_Entries taken from a collection:_
###
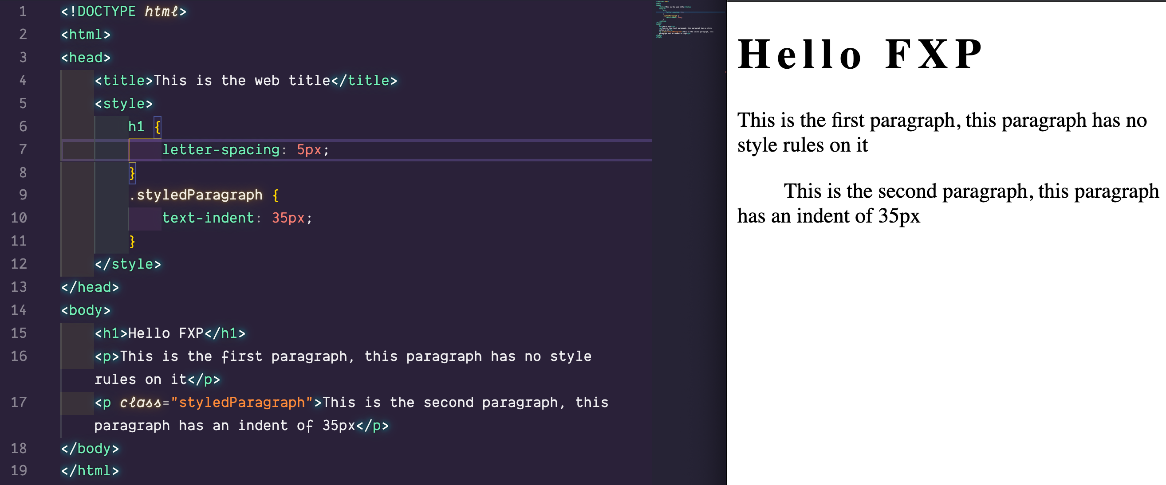Place cursor on letter-spacing property
Screen dimensions: 1166x485
(220, 149)
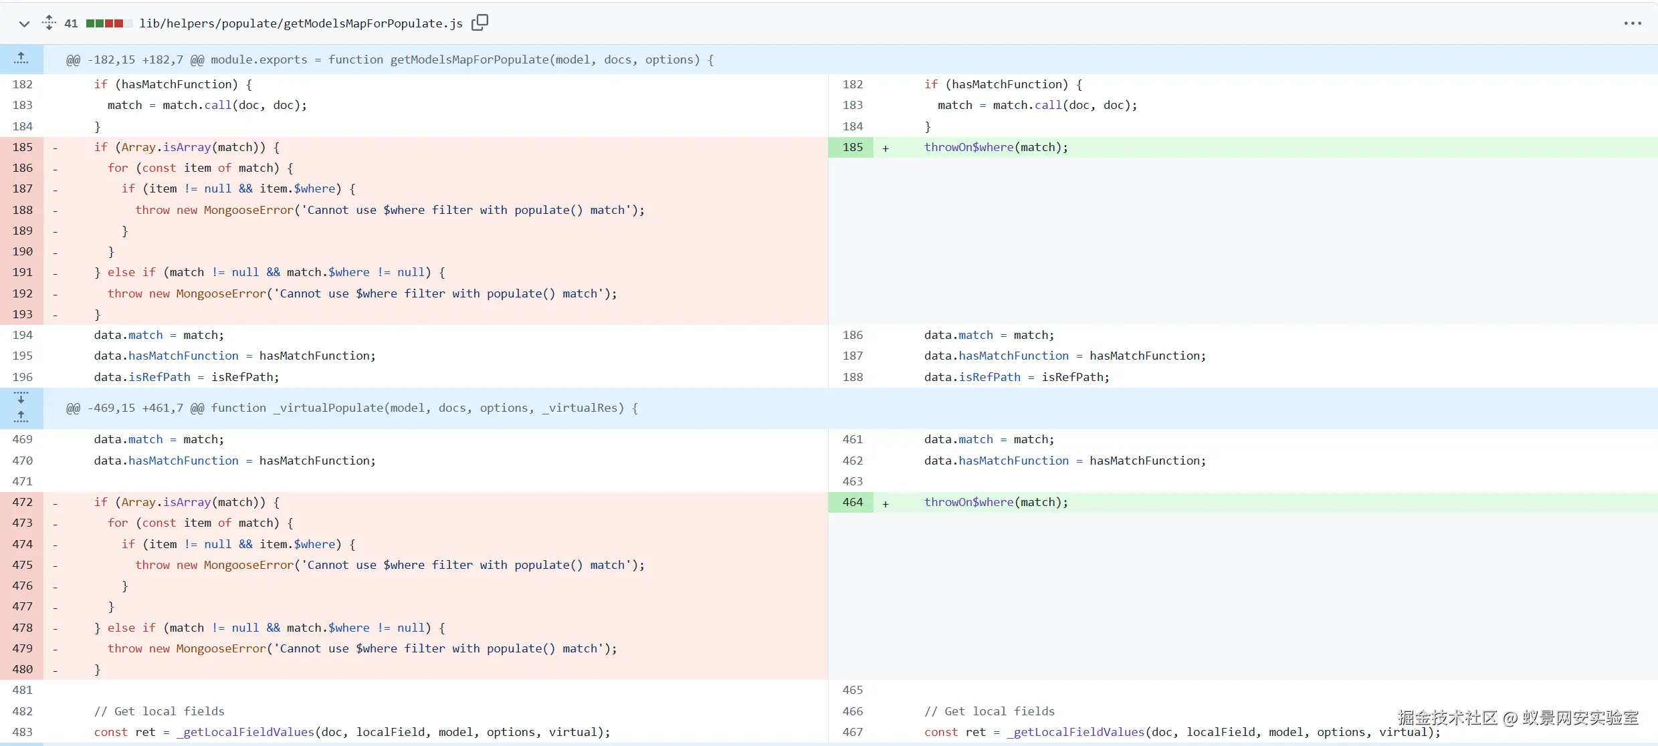
Task: Select added line number 464
Action: 852,502
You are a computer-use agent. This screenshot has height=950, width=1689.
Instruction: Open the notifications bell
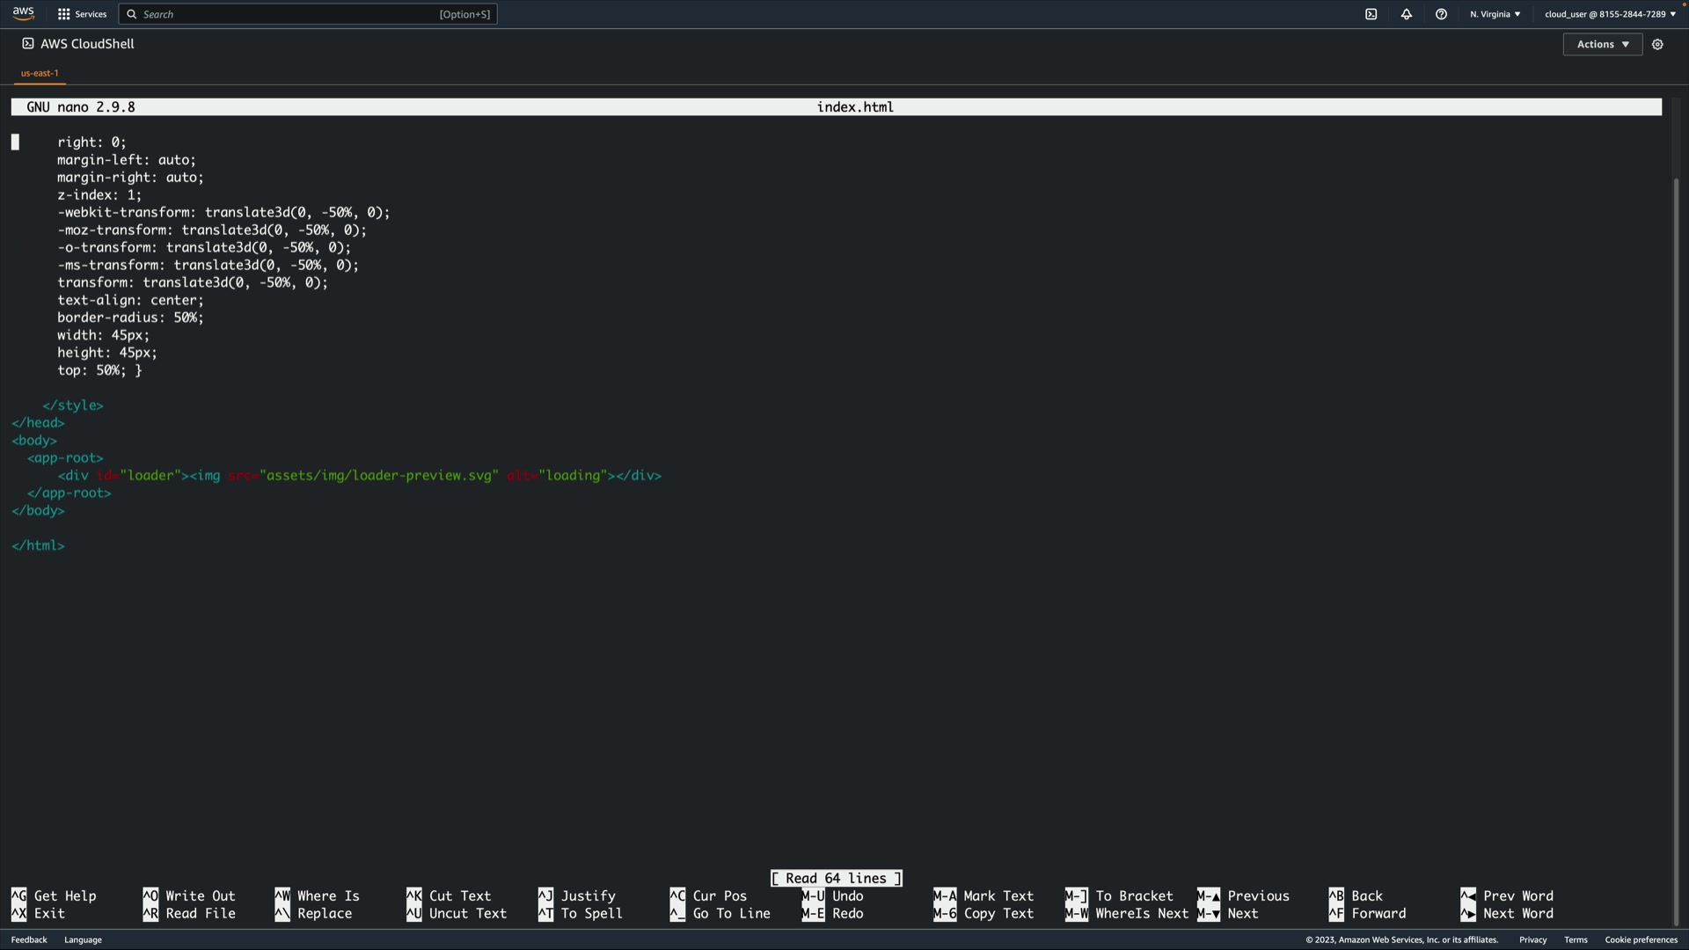point(1406,14)
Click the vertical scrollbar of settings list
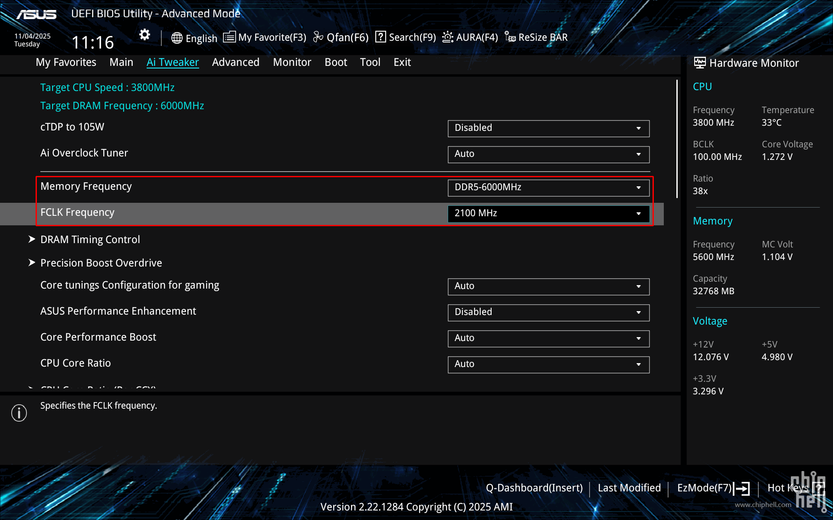Image resolution: width=833 pixels, height=520 pixels. (677, 139)
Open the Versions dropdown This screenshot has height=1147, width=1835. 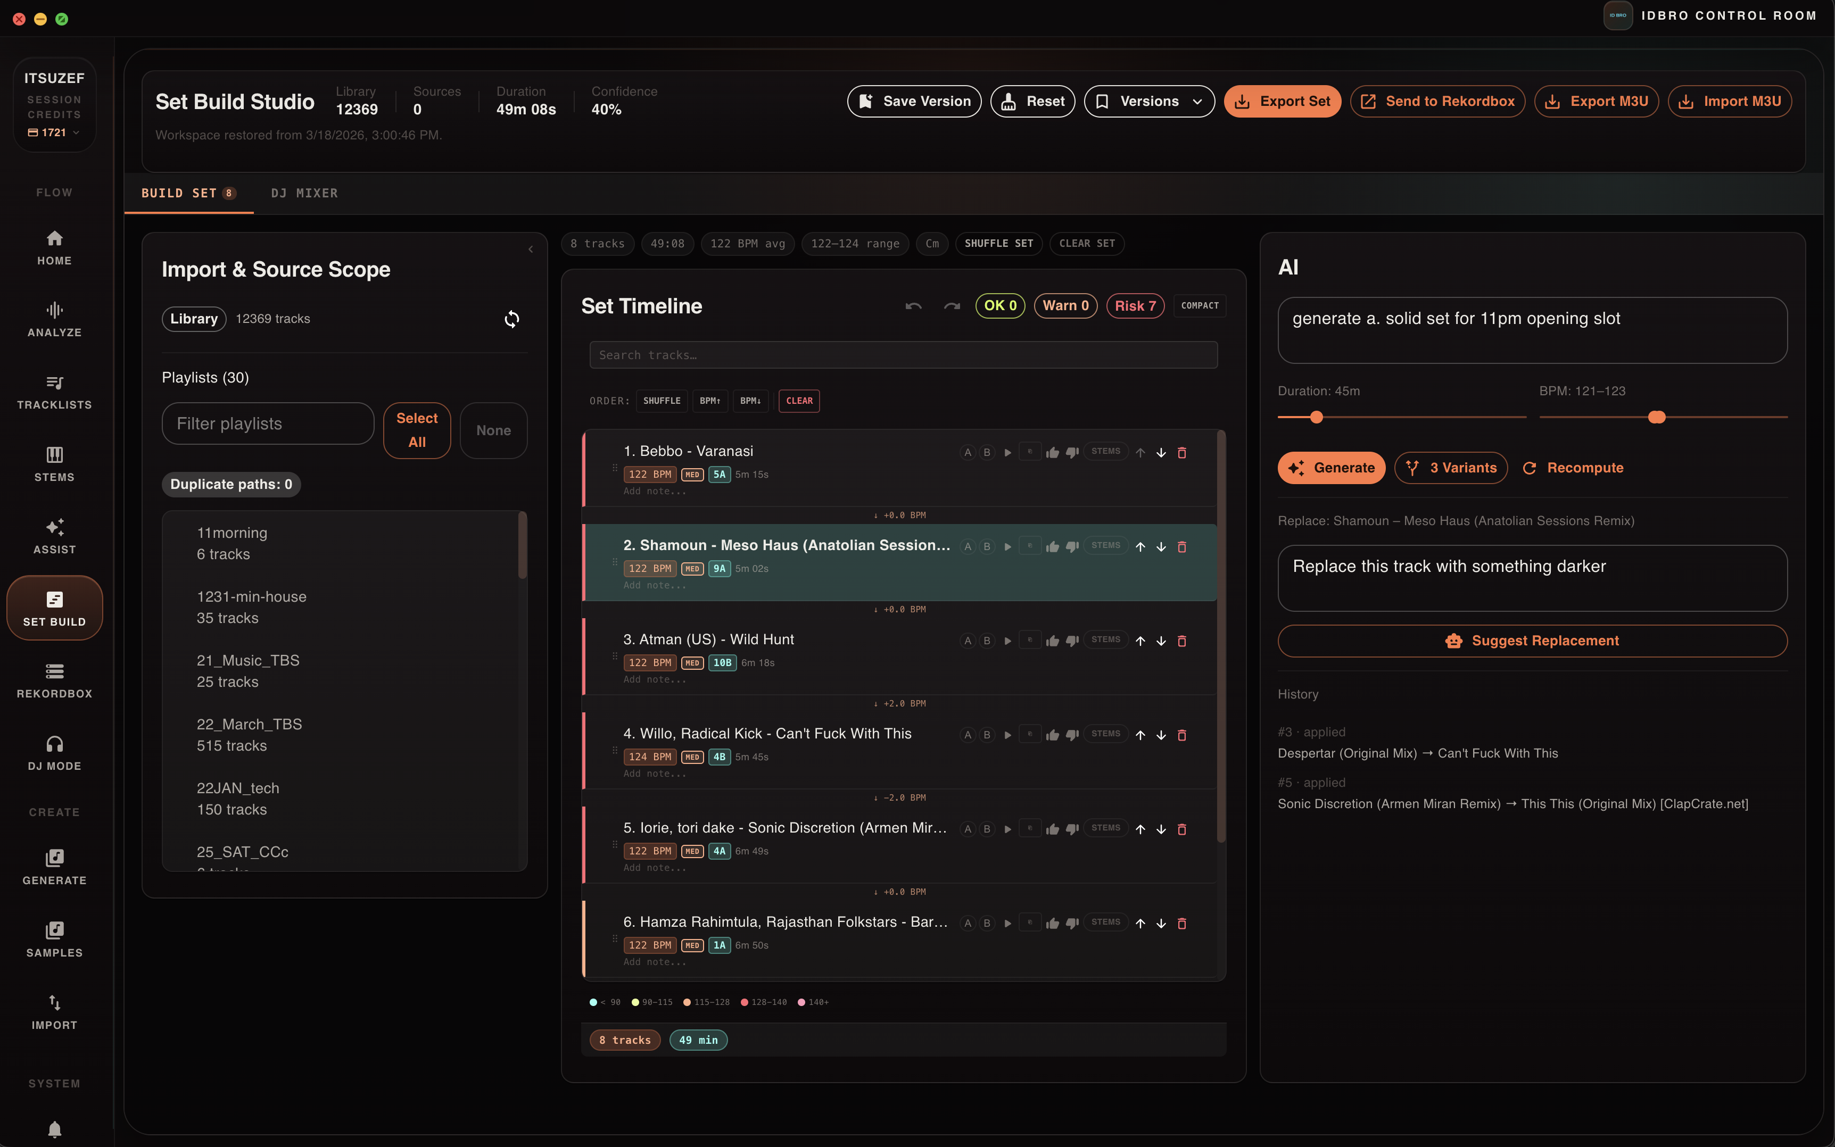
###
_EXERCISE:_ Once the line containing "You are a computer-use" is found, write out exactly that line and each line after it through the end of the entries, omitting pictures.

_WRITTEN ANSWER:_
You are a computer-use agent. This screenshot has height=950, width=1689.
Instruction: Open the notifications bell
point(1406,14)
Click the vertical scrollbar of settings list
Image resolution: width=833 pixels, height=520 pixels. (677, 139)
Open the Versions dropdown This screenshot has height=1147, width=1835. 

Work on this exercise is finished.